Since its early days MPEG had Subgroups and, within it, Units addressing specific areas who are typically temporary, but can also be permanent. Today MPEG can claim to have a flat organisation whose elementary Units belong to specific Subgroups and carry out work for a particular standard interacting with other units under the supervision the Technical Coordination made up of Convenor and Subgroup Chairs. This is represented in Figure 3 where the letter before the Unit indicates the Subgroup the Unit belongs to.

Figure 3 – The flat MPEG organisation

This organisation is functional to the development of the highly integrated MPEG standards.

Conclusion: an organisational chart is typically viewed the sexy part of a company. In MPEG it is not necessarily the most important one.

Charge #4: MPEG does not collaborate with JPEG

Prosecutor: a sizeable part of MPEG deals with (moving) pictures and JPEG deals with (static) pictures. There are a lot of technical commonalities, still the two groups do not collaborate.

Attorney: Collaboration and brotherhood are nice words. Both, however, have to be put in a concrete setting to give them a practical meaning. Here I will only talk about the former.

The word collaboration can be easily applied to a group of researchers belonging to different organisations when they write a paper where each author brings different contributions.

The raison d’être of a standards committee is, well, … making standards. Therefore, “collaboration between two standards committees” can only be invoked when there is a need for a standard serving the constituencies of both committees. MPEG serves the industries engaged in the “distribution of moving pictures and audio on broadcast, broadband, mobile and physical media” while JPEG serves the industries engaged in “digital photography and distribution of still image sequences”. There is little intersection between the two as I am going to explain.

MPEG and JPEG may very well share some technologies, but the needs of their constituencies are different. For instance, JPEG is close to approving the FDIS of a standard for compression of light field images because its industries feel that they are ready to implement such a standard.
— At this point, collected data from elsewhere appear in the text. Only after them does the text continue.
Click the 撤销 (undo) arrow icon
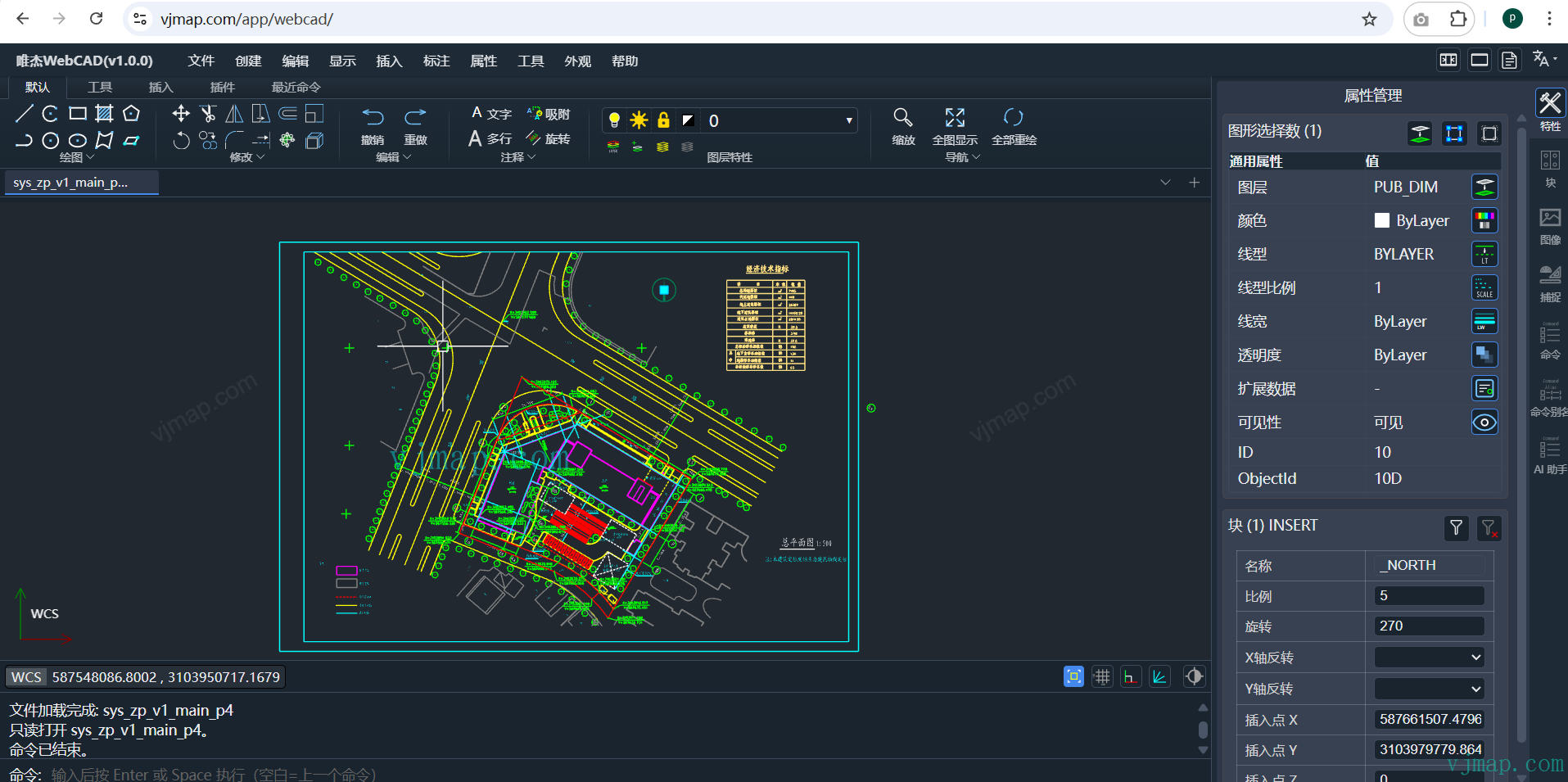Viewport: 1568px width, 782px height. [373, 117]
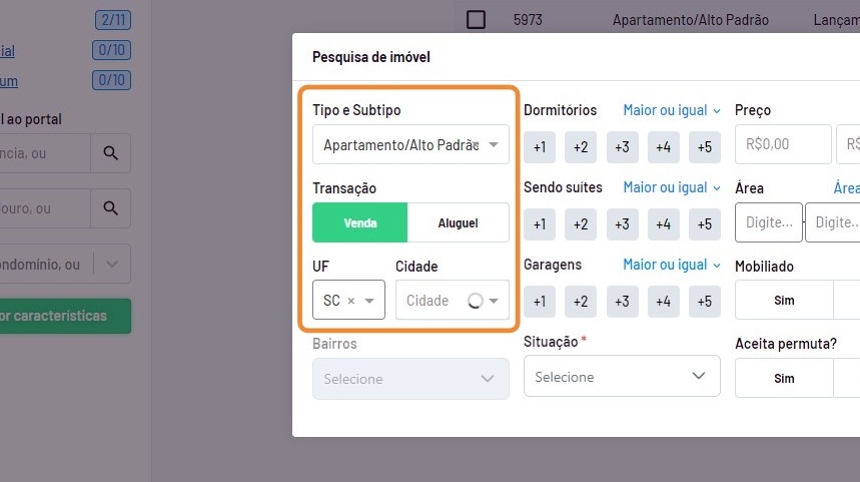Tick the checkbox beside listing 5973

click(x=476, y=19)
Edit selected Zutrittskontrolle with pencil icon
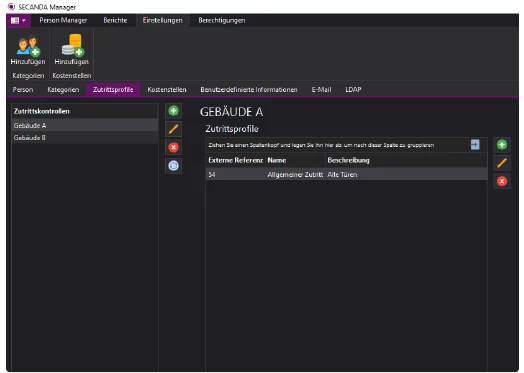 point(173,129)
On the other hand MPEG is just carrying out an exploration on dynamic light fields, because its industries are nowhere ready to do the same. If and when MPEG will develop a standard for dynamic light fields, it will most likely use a different capture format (JPEG has used plenoptic 1 in its standard and MPEG is using plenoptic 2 in its exploration). Therefore, little if anything of what has been developed by JPEG for its light field image compression standards, will be used by MPEG.
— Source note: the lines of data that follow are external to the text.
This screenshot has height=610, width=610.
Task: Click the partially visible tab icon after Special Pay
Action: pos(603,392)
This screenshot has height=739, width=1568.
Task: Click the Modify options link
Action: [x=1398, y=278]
This is not a new story. In all 6 generations of MPEG moving picture coding standards no need or significant benefit has ever been found that justifies the adoption of a JPEG standard as the still picture coding mode of an MPEG standard. This assessment holds also for point clouds and, as said above, is expected to hold for other digital moving picture representation technologies such as light fields.
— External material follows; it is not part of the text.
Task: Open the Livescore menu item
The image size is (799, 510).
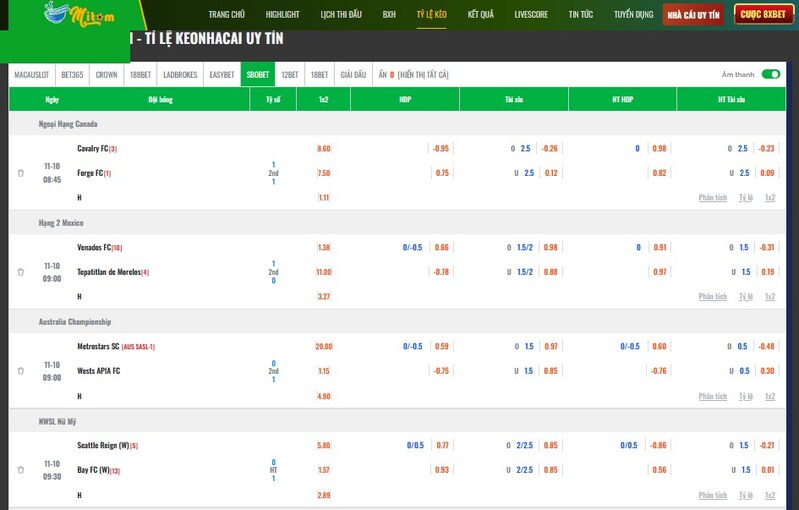Action: pos(530,15)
On the other hand MPEG has developed the ISO Base Media File Format (ISOBMFF), a standard used also by several non-ISO bodies such as 3GPP and AOM. Collaboration has happened because JPEG, too, is using ISOBMFF for its standards.

Collaboration need not be the exception. It is an undertaking to reach a common goal – when it exists. Otherwise it is just a way to further knowledge. This is certainly a useful thing, but not if it is done within a standards committee, because it becomes a distraction.

Collaboration is important and if it is to happen successfully, the following steps are needed:

  • Verify the joint industrial interest in the common project
  • Define requirements of the potential common standard
  • Draft the Terms of Reference for joint effort
  • Agree on
    • Work plan and timeline of the joint effort
    • Who lead(s) the work: just one or one from each committee
    • Independent or collocated meetings with either parent committee
    • Which committee provides the secretariat
    • How ballot comments are resolved

Conclusion: collaboration must be done for what it means ethymologically – doing work together.

Conclusions

The prosecutor and the defence attorney have made their pleas. Now it is for the jury to reach a verdict.